TASK INSTRUCTIONS: Copy the records from the line containing "The image size" through the line containing "center [99, 554].", both included, and change "screenshot" to "screen capture". Keep everything else the same and leave out the pictures.

RECORDS FOR PROCESSING:
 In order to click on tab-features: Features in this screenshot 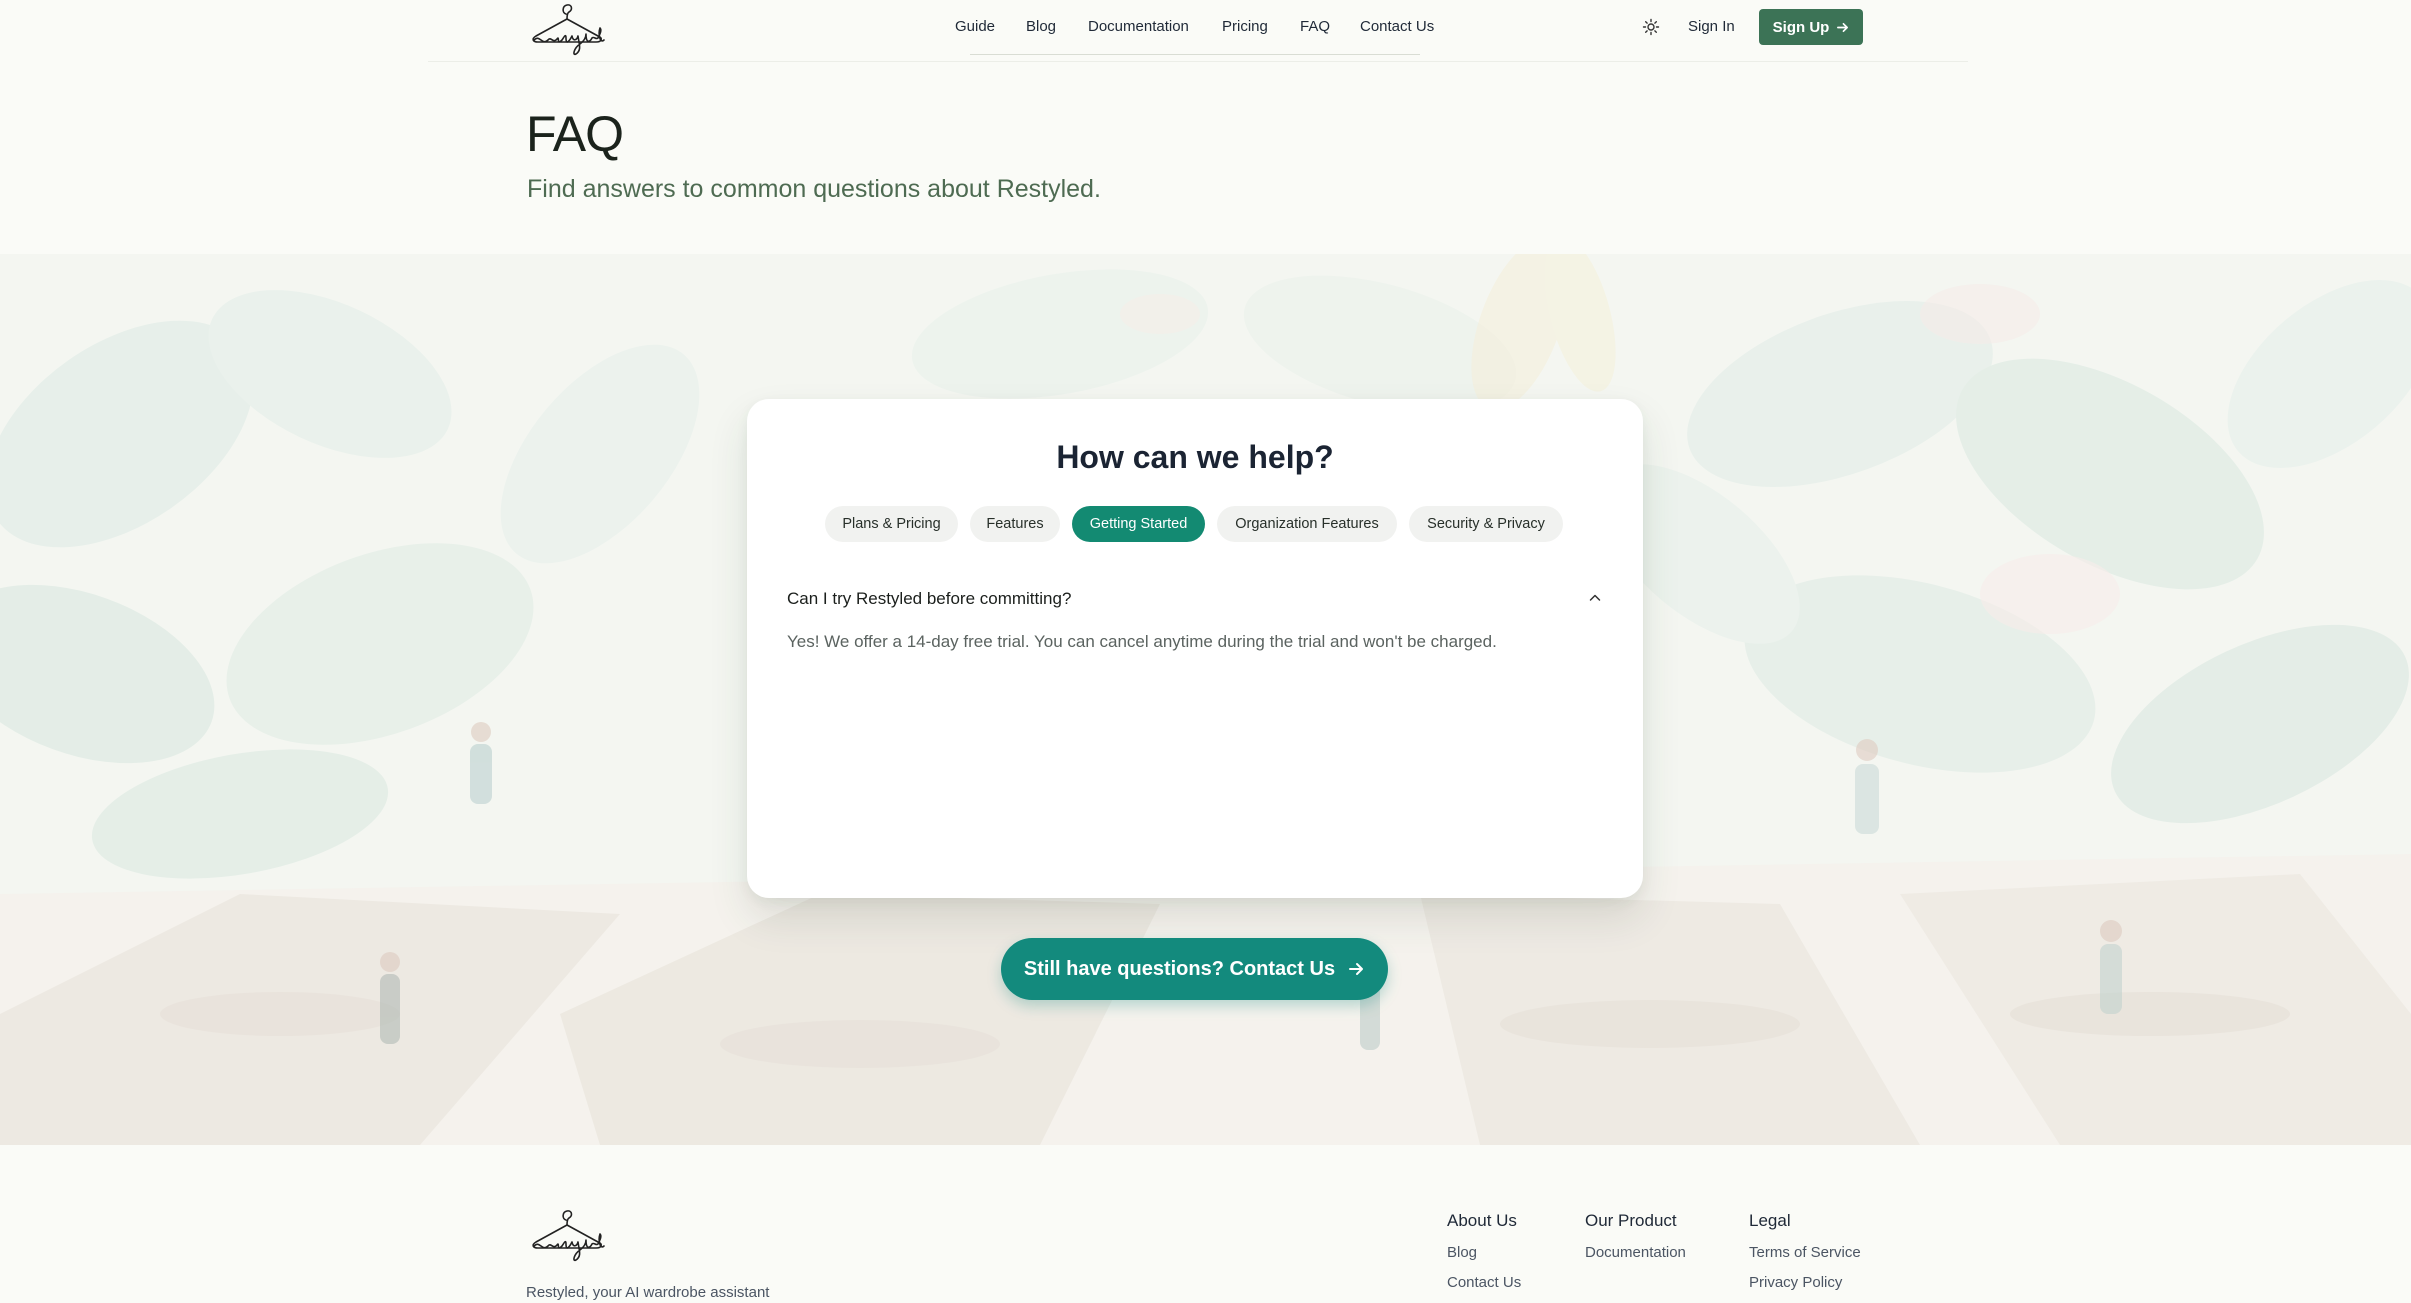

--

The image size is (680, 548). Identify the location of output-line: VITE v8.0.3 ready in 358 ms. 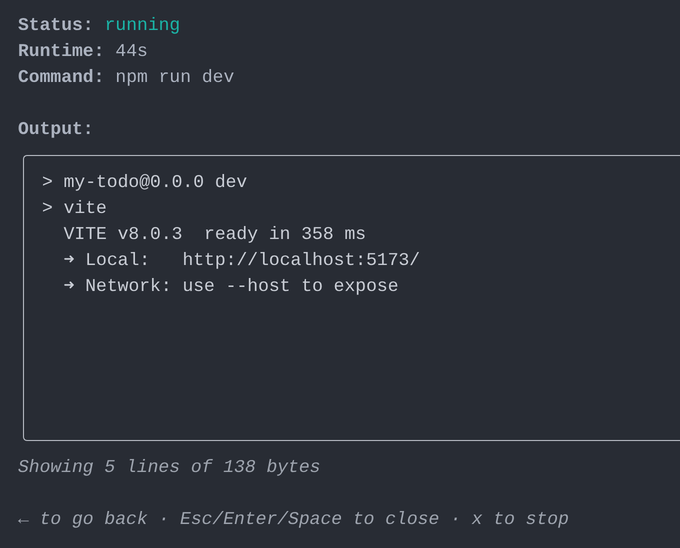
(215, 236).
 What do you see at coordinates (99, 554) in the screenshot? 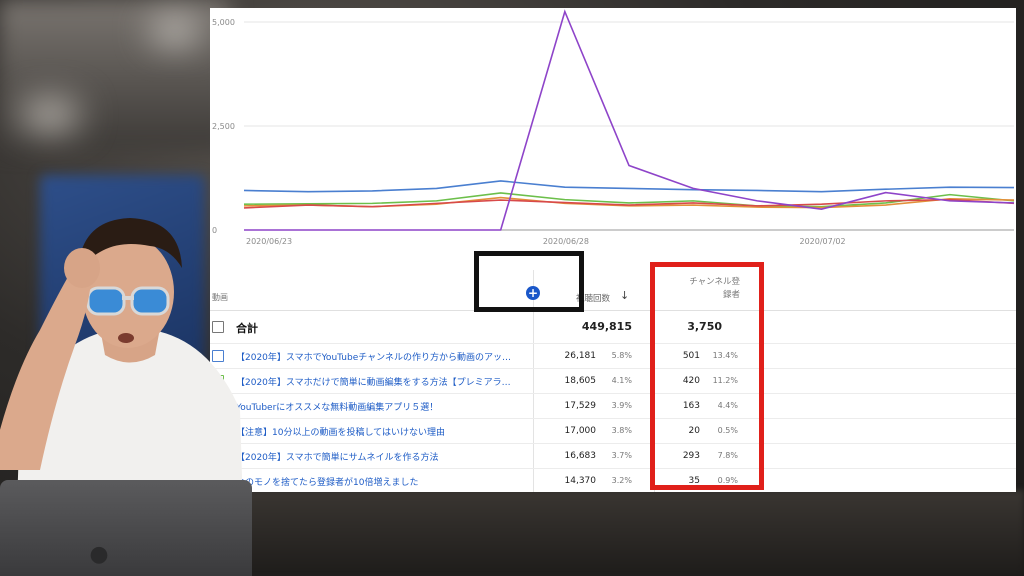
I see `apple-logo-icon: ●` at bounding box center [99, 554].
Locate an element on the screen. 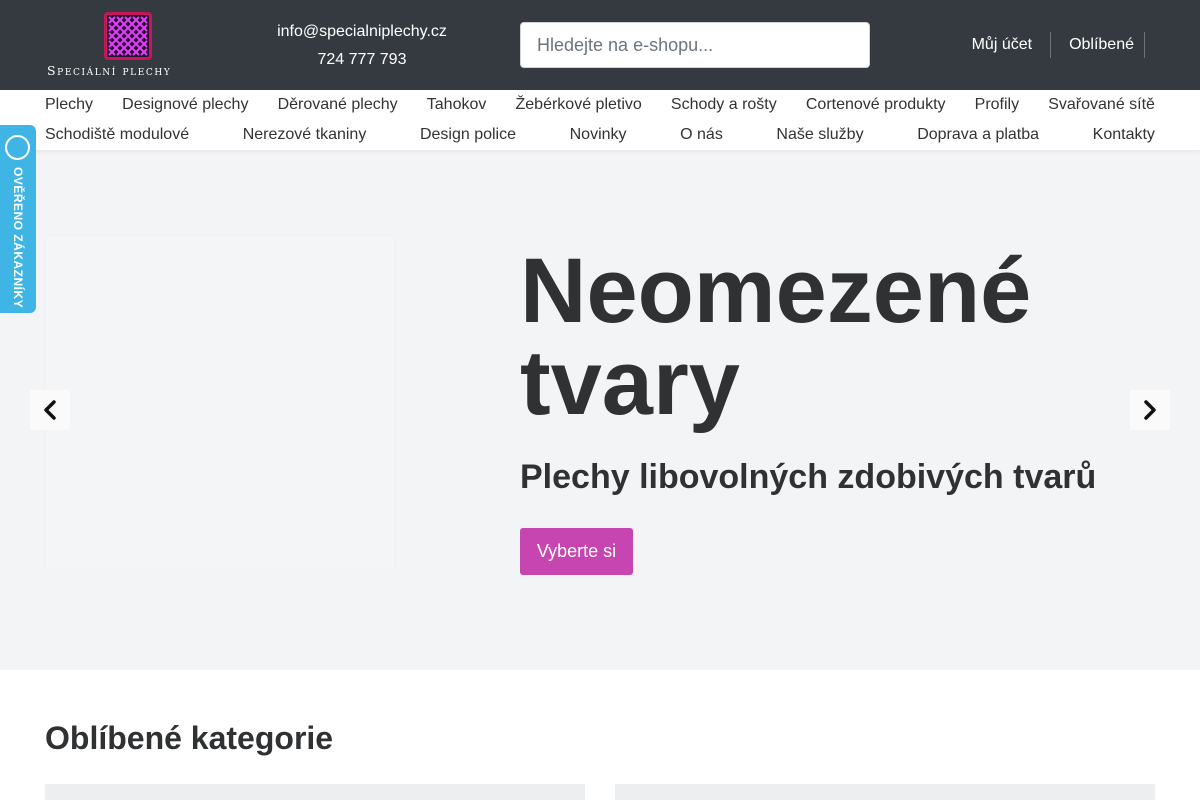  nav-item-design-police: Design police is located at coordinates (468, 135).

RESULT FOR THIS EXERCISE:
The image size is (680, 548). Identify the location of output-line: VITE v8.0.3 ready in 358 ms. 
(215, 236).
 What do you see at coordinates (99, 554) in the screen capture? 
I see `apple-logo-icon: ●` at bounding box center [99, 554].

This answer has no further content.